Bosco began to avert his eyes, then riveted them on Johnson’s. “How am I doing?”
Johnson lifted his Coors, took a sip, then set the beer down.
“You know, you missed your calling.”
“Yeah? How’s that?”
“Well, you’re a shit-hot recruiter, that’s all.”
Bosco flicked his head as if avoiding a gnat. “J. J., what are you trying to say?”
“I’m trying to say, dude, that I’m in. I’ll go to Chad.”
Boscombe’s eyes widened in realization. “You sumbitch! You already made up your mind!”
Johnson winked. “Gotcha.” He thought for a moment, then said, “There’s something you should know. Frank Leopole and Sandy Carmichael, too.”
“Yeah?”
“Well, I’ve had lots of time to think about this kind of work since . . . the last job.”
Bosco knew enough when to keep quiet.
“I’m going to Chad because it’s a training job,” Johnson explained. “I don’t plan to work in the field again. Ever.”
Bosco set down his beer. “J. J., I think I know where you’re coming from. But if you’re still worried about what happened in Pak . . .”
“Damn straight it’s about what happened over there. I compromised a mission and put good folks in the crosshairs because . . . because I . . .” He swallowed hard.
“Because the bastards tortured you. Is that it?”
Johnson took a pull at his bottle. He hardly noticed it was empty. Finally he managed to speak. “No, man. Not because they tortured me. Because I broke!”
“Well, hell, J. J.. Everybody breaks. Look at all those guys in the Hanoi Hilton. The gooks broke every one of ‘em. It’s not like you’re the only one who ever had too much pain. C’mon, man.”
“No, that’s not quite right, Bosco. Some of them didn’t break. They died before they’d give in.”

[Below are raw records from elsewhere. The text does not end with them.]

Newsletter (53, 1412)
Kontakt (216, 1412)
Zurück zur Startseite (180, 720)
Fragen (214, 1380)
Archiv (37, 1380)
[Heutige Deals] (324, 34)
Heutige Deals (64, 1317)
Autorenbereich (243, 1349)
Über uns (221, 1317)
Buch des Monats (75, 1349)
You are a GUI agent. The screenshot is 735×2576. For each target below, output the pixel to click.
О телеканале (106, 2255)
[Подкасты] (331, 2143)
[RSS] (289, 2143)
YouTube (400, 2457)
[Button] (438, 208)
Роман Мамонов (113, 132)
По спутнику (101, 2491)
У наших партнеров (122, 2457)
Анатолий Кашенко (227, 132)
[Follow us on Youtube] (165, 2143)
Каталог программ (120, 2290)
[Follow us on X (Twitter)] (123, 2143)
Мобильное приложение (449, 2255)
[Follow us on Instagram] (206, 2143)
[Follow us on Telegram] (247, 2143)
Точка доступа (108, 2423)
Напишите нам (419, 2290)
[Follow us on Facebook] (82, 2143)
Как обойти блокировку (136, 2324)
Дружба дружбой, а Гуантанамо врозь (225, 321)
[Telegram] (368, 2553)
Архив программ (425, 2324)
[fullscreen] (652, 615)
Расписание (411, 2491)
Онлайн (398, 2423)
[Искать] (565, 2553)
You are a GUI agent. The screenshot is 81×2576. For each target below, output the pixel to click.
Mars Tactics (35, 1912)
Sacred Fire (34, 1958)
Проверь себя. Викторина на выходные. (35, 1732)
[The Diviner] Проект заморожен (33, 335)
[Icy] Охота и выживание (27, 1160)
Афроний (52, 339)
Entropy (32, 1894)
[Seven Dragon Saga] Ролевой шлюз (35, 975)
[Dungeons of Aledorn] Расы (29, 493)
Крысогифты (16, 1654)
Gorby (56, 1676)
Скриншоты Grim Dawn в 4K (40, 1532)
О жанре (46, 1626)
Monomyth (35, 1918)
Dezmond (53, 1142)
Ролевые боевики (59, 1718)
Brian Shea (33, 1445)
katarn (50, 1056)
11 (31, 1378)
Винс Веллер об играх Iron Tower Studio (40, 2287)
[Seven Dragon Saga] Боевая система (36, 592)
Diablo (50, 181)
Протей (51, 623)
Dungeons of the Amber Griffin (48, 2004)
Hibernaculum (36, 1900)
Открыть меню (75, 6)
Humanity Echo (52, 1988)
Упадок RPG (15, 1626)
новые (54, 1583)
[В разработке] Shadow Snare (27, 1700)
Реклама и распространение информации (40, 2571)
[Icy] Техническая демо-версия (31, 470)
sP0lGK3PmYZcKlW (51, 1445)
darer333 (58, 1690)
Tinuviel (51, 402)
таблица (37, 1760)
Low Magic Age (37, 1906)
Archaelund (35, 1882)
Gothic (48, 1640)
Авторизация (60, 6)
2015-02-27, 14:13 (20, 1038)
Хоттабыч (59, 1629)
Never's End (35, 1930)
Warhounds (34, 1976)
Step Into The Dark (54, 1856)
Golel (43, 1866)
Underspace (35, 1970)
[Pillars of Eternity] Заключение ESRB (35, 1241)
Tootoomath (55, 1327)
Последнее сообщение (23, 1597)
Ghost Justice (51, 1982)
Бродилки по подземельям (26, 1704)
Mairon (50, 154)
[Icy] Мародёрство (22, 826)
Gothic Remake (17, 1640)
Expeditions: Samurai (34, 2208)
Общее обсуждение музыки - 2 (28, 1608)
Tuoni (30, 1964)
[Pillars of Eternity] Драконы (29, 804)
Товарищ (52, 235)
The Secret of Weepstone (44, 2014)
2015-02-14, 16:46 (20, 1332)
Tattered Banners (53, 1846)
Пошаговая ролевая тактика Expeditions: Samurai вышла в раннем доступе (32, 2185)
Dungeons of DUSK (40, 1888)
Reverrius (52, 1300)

Bosco leaned forward and punched his friend’s arm. “Makes my case, J. J. If you hadn’t talked, the ragheads would’ve killed you. You know that. Besides, nobody got hurt because you talked.”
“That was just luck. So I don’t ever want to be in that position again. There’s just too . . .”
Boscombe was more perceptive than the hey-dude persona he showed the world. Something else is goin’ on here, he told himself.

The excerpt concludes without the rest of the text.